Stored records
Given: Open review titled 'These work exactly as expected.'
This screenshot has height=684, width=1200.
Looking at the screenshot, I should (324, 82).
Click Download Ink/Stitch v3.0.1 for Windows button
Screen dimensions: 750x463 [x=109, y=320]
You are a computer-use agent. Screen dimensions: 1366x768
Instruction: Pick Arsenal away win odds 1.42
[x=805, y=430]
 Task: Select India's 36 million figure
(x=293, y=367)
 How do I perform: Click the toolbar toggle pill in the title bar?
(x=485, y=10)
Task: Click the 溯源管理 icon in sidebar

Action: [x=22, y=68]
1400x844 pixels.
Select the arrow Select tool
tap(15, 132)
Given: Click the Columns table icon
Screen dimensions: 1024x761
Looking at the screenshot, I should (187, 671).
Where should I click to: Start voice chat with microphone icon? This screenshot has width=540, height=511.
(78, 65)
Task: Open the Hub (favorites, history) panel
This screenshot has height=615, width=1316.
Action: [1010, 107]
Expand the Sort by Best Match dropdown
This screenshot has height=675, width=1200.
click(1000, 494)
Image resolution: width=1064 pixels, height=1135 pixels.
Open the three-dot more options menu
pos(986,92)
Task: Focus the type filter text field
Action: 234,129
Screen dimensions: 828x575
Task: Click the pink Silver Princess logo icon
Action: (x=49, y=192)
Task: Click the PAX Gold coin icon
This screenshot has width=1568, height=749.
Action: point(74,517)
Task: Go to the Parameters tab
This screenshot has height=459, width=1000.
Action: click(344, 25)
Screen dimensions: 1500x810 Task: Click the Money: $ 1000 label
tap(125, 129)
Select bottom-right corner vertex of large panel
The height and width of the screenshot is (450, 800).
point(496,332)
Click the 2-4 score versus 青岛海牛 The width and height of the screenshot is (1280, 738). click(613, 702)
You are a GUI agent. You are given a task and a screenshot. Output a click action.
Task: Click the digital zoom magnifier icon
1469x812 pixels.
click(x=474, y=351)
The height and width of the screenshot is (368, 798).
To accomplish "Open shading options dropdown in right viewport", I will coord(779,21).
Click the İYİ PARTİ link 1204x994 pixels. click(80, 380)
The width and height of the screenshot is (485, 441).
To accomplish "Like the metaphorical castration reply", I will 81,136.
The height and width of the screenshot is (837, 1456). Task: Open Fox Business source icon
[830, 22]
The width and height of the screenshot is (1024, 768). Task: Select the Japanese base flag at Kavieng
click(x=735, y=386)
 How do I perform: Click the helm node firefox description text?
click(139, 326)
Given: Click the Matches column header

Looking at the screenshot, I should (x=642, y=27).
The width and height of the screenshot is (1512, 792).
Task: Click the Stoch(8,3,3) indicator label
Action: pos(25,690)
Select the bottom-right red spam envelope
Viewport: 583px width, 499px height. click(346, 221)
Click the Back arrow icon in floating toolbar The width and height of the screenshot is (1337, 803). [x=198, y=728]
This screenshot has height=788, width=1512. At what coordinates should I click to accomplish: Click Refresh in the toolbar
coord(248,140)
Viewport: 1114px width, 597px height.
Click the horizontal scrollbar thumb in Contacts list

What the task requires:
The answer must be every line of the records that holds the string "will".

Answer area:
To accomplish "Open shading options dropdown in right viewport", I will coord(779,21).
To accomplish "Like the metaphorical castration reply", I will 81,136.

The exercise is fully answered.